When Matt Maloney tells the story of the woman who lost complete use of her arm, his voice still carries the same disbelief he felt nearly a decade ago as a young law clerk. The insurer’s response to her disability claim was as cold as it was absurd: she could still work. Just use her other arm.

“That’s when I knew how brutal these companies can be,” said Maloney, now a partner at DeBofsky Law. “And that was just the beginning.”

Over nearly ten years of practice, Maloney and the team at DeBofsky Law have seen the insurance industry’s denial playbook from every angle. The tactics are sophisticated, often hidden, and devastatingly effective. Most claimants never see them coming. They pay premiums for years, sometimes decades, believing their disability coverage will be there when they need it. Then they get sick or injured, file a claim, and discover the system isn’t designed to protect them. It’s designed to protect the insurer’s bottom line.

It’s a system that demands experienced counsel who understands how insurers operate and how to counter their strategies.

In a recent interview, Maloney pulled back the curtain on how insurers systematically deny legitimate claims, the gaps in ERISA federal law that enable this behavior, and how his firm fights back on behalf of claimants who deserve better.

The “Independent” File Reviewers

One of the most troubling tactics involves what insurers call file reviewing physicians. When you submit a disability claim or appeal, insurers routinely reach out to third-party companies who arrange for doctors to review your claim and medical records. If the claim is ultimately denied, it’s often because that doctor concluded you aren’t disabled.

Related Article:  https://www.debofsky.com/articles/indepentent-medical-examination/

“It’s almost as if the doctors are making these decisions because if the insurer gets that opinion that the person can work, they’re going to rely on it,” Maloney explained.

The structural conflict becomes even clearer with in-house physicians. “A pretty decent amount of insurers have their own in-house doctors who will review claims,” Maloney said. “They might say there’s no structural conflict of interest, but if the company that’s writing your checks is expecting you to behave or make an opinion a certain way, then it’s kind of hard to separate those two.”

These file reviewers often engage in what Maloney calls “cherry picking.” They selectively highlight parts of your medical records that support denial while ignoring clear evidence of disability. You might have ten appointments documenting severe limitations, but the reviewer will focus on one note mentioning a “good day” or a temporarily normal exam result.

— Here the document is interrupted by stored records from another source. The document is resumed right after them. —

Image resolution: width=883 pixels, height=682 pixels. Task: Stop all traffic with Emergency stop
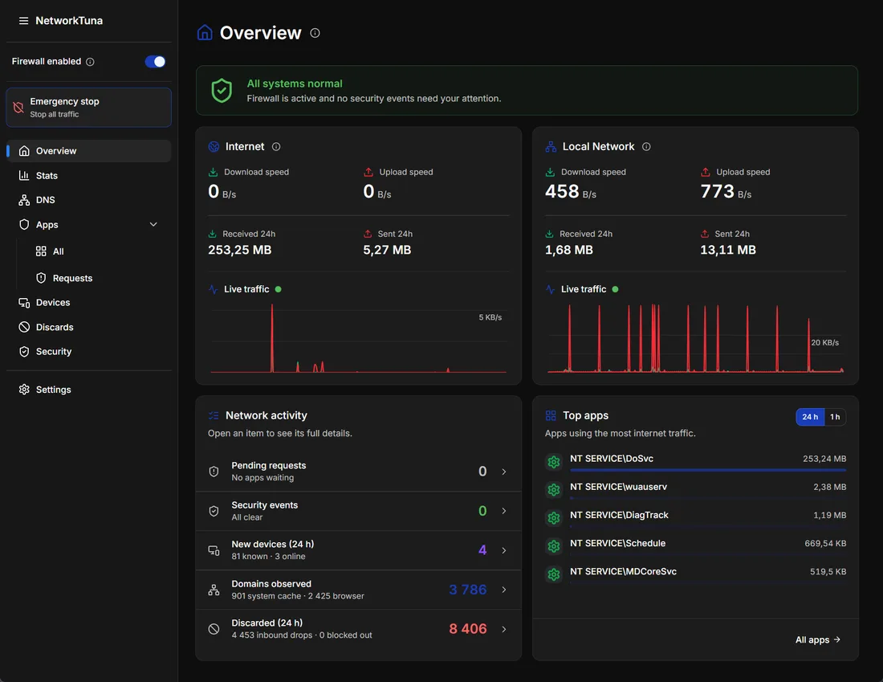coord(88,107)
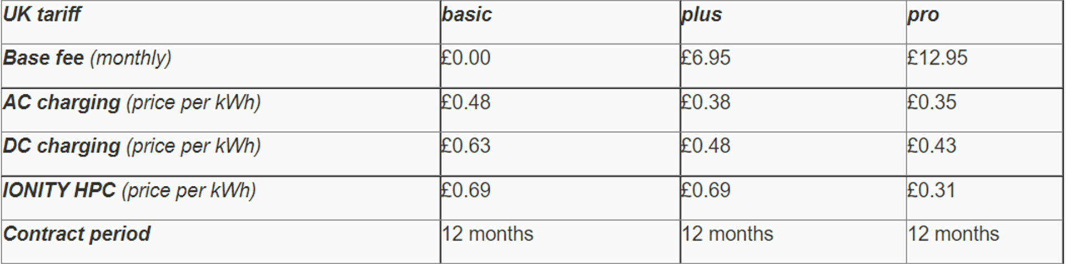The height and width of the screenshot is (264, 1066).
Task: Select the 'pro' column header
Action: (x=923, y=14)
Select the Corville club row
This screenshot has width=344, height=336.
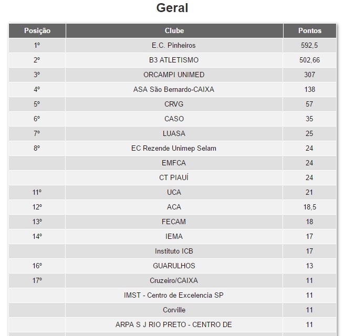[x=174, y=310]
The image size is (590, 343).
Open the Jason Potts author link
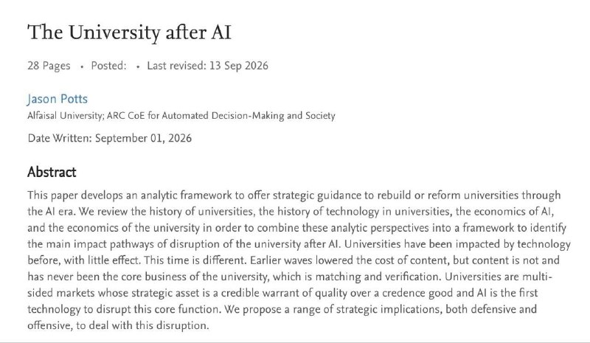(58, 99)
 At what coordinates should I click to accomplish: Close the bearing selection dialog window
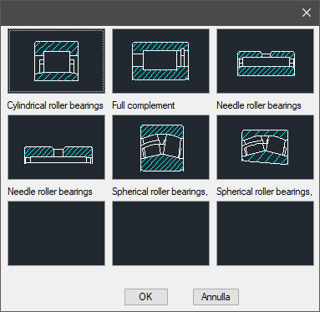(x=307, y=13)
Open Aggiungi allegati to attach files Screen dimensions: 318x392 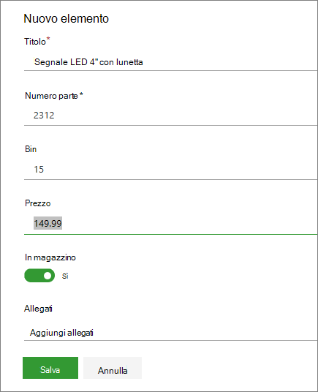pyautogui.click(x=170, y=333)
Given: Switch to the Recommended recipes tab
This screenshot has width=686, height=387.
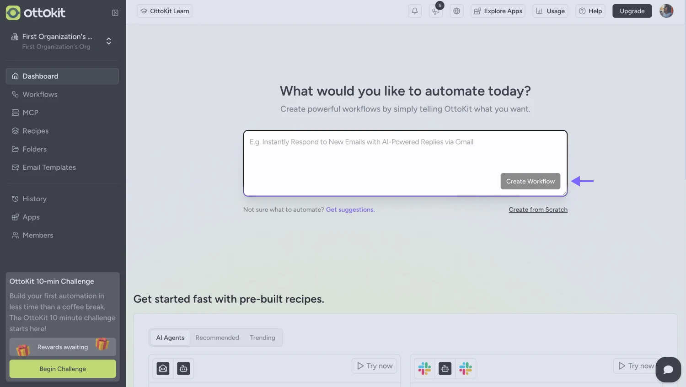Looking at the screenshot, I should 217,338.
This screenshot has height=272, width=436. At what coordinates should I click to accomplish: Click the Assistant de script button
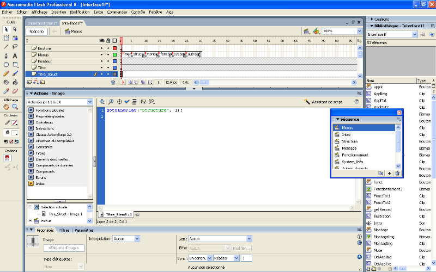[x=323, y=101]
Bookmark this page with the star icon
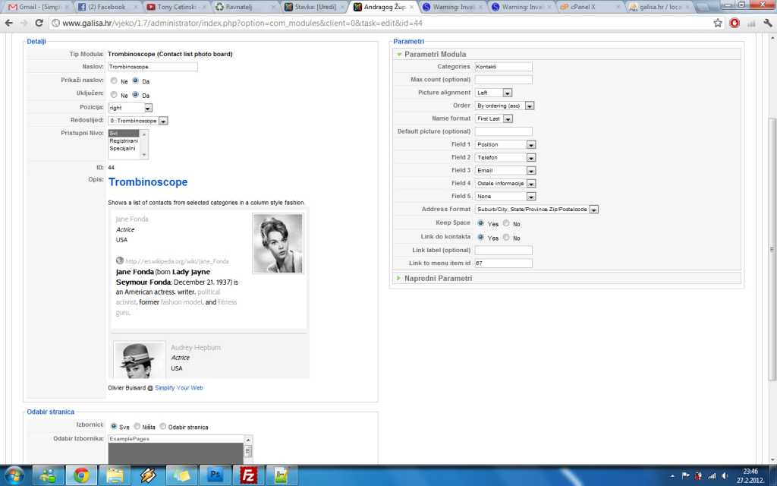Screen dimensions: 777x486 pos(718,23)
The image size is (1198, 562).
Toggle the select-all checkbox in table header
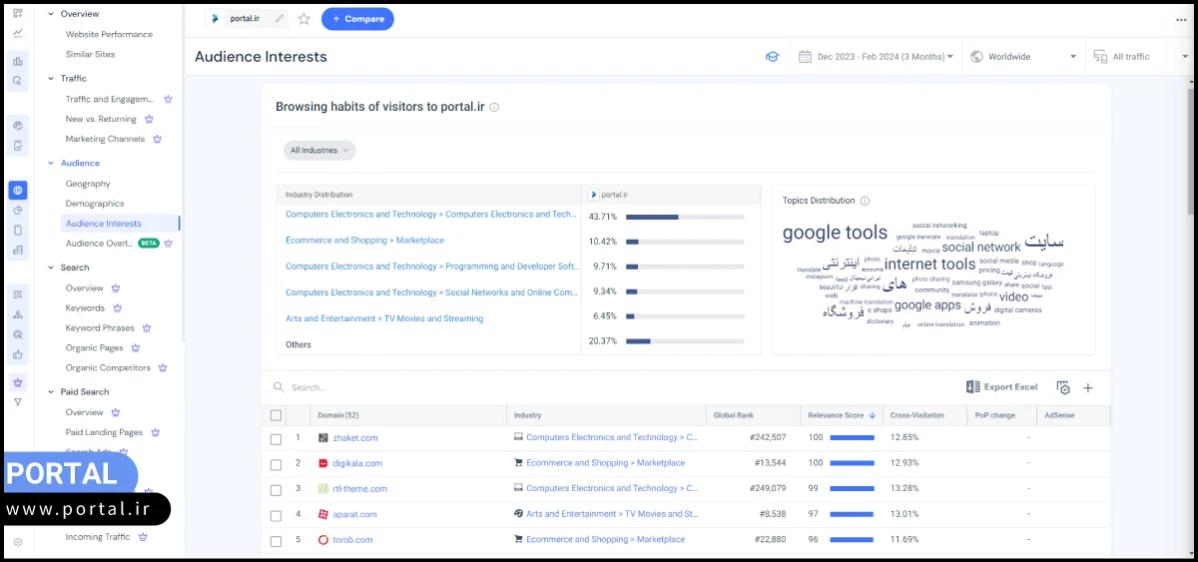[x=277, y=415]
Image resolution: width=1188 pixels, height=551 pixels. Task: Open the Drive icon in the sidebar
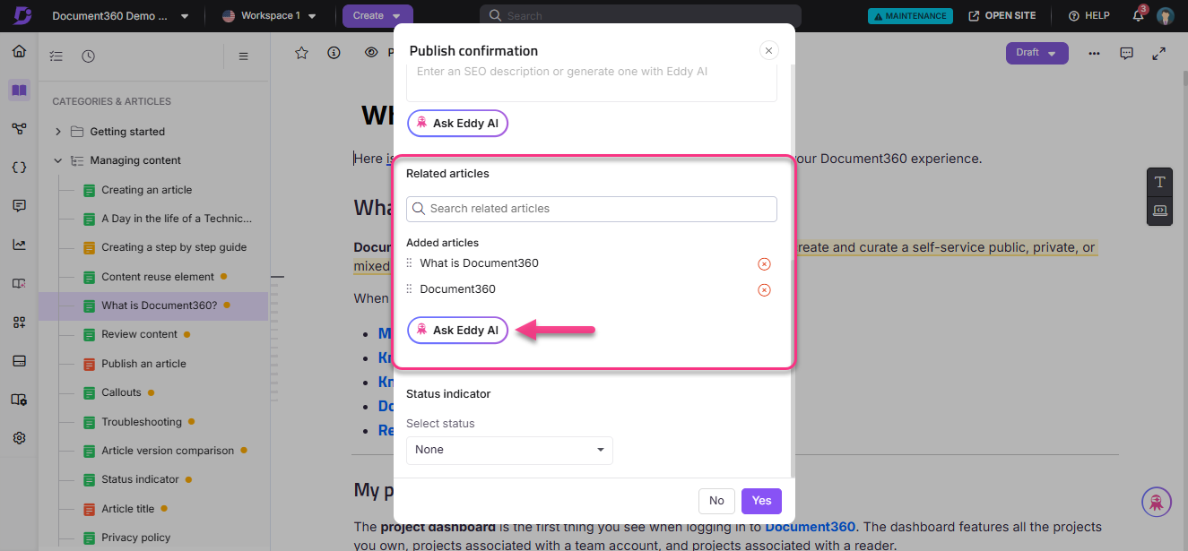(x=19, y=360)
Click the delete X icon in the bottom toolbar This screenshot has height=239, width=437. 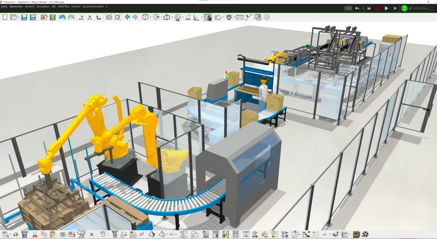pyautogui.click(x=92, y=234)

DeBofsky Law has built its practice around recognizing and dismantling these tactics. When we review a denial, we know exactly what to look for: which physicians the insurer used, what their track records show, and how they’ve mischaracterized medical evidence. We bring in independent experts who actually understand your condition and can counter the insurer’s biased review with credible, thorough analysis.

“The selective review shows they’re not trying to understand your condition. They’re building a case against you,” Maloney said. And we’re building the case to prove them wrong.

You’re Being Watched

If the paper review doesn’t produce the denial the insurer wants, they have another card to play: surveillance.

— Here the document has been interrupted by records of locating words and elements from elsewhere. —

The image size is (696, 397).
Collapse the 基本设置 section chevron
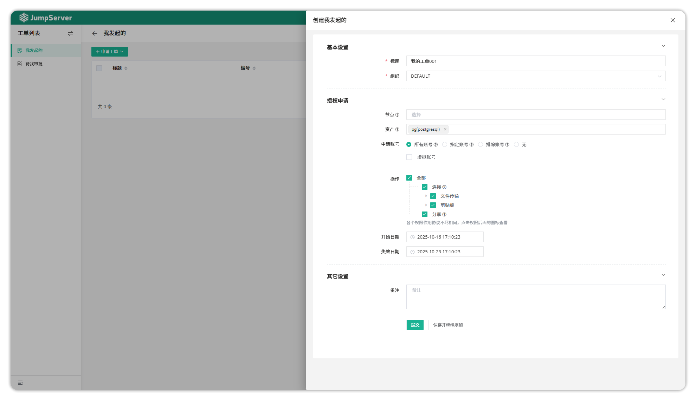tap(663, 46)
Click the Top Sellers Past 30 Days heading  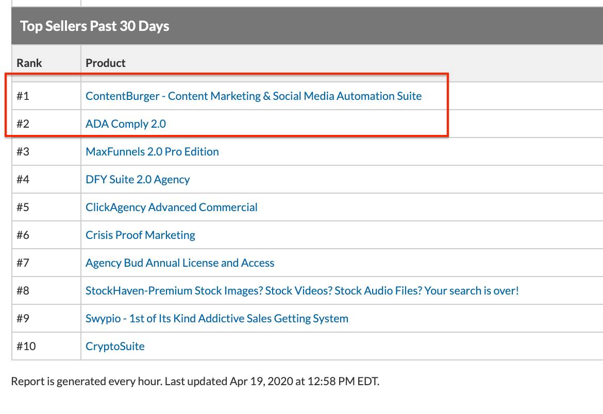(95, 26)
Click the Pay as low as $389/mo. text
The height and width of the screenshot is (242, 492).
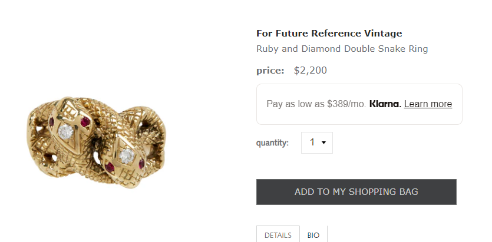point(316,104)
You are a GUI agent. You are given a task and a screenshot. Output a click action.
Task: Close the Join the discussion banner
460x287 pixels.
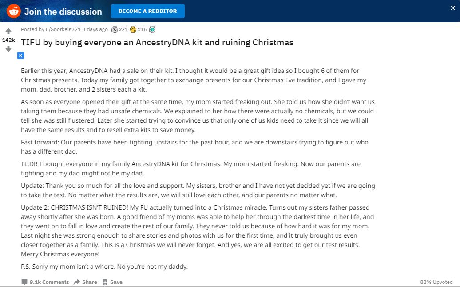[452, 8]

Many claimants are shocked to learn that insurers routinely hire private investigators to stake out their homes. For days at a time, investigators watch, photograph, and record your daily activities. The goal is to capture anything that can be used against you.

Carried groceries from your car? They can claim you’re able to lift and carry items for work. Drove to a doctor’s appointment? They can argue that demonstrates an ability to sit for extended periods. Posted a vacation photo on Facebook? They can use that to suggest you’re not as disabled as you claim.

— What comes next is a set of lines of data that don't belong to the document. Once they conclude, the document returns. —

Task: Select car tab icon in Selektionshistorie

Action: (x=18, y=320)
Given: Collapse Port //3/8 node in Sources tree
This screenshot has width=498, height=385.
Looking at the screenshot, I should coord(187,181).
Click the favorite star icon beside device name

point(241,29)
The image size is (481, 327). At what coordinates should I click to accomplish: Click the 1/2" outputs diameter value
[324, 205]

“They’ll surveil you for one, two, three days just to see what you do and where you’re going,” Maloney said. “A lot of times the claimant isn’t going anywhere because they’re unable to work.”

The surveillance is legal, but unsettling. Insurers are skilled at taking ordinary, necessary activities (going to the pharmacy, attending a child’s school event, taking a short walk) and spinning them into evidence that you’re capable of full-time work.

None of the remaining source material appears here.